• **Work request**:
Pick out each line in these entries that contains the string "dropdown".
(Excerpted data Opens)
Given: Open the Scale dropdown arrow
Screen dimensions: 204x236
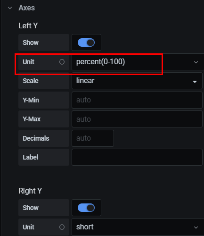Looking at the screenshot, I should [x=195, y=82].
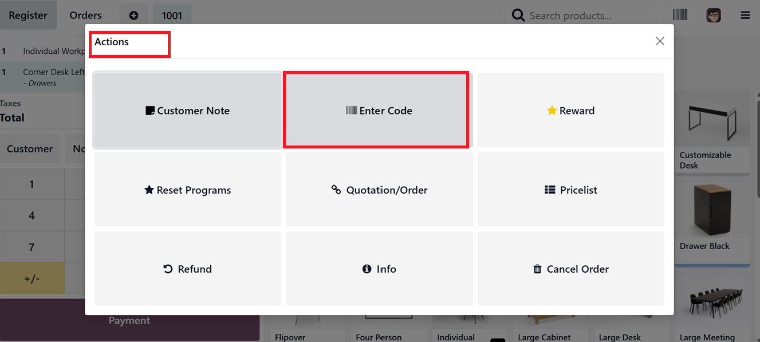The width and height of the screenshot is (760, 342).
Task: Create a new order with the plus icon
Action: tap(133, 14)
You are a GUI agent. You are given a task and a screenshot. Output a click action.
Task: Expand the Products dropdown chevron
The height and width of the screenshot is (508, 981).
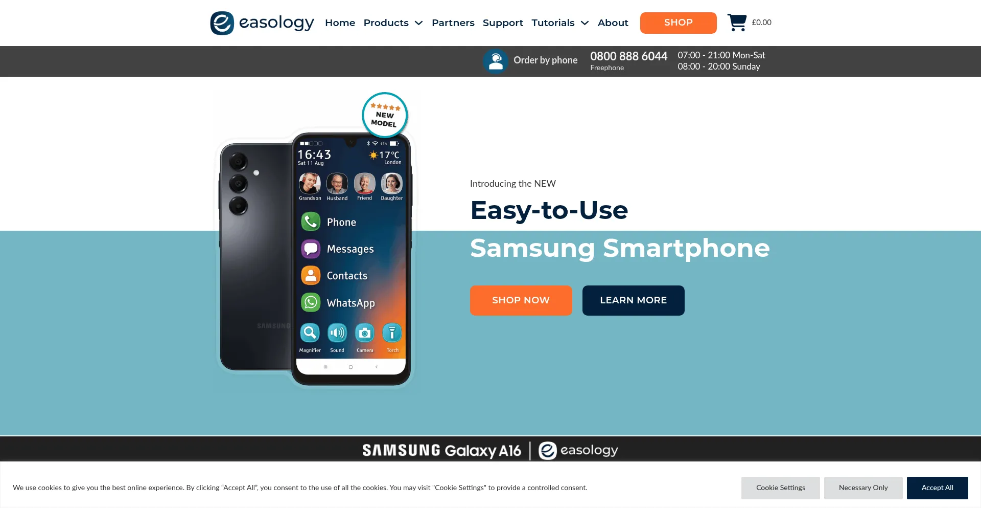click(419, 23)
(Excerpted data Closes)
• **Answer box**:
Given: Open the Scale dropdown arrow
Task: Expand the Products dropdown chevron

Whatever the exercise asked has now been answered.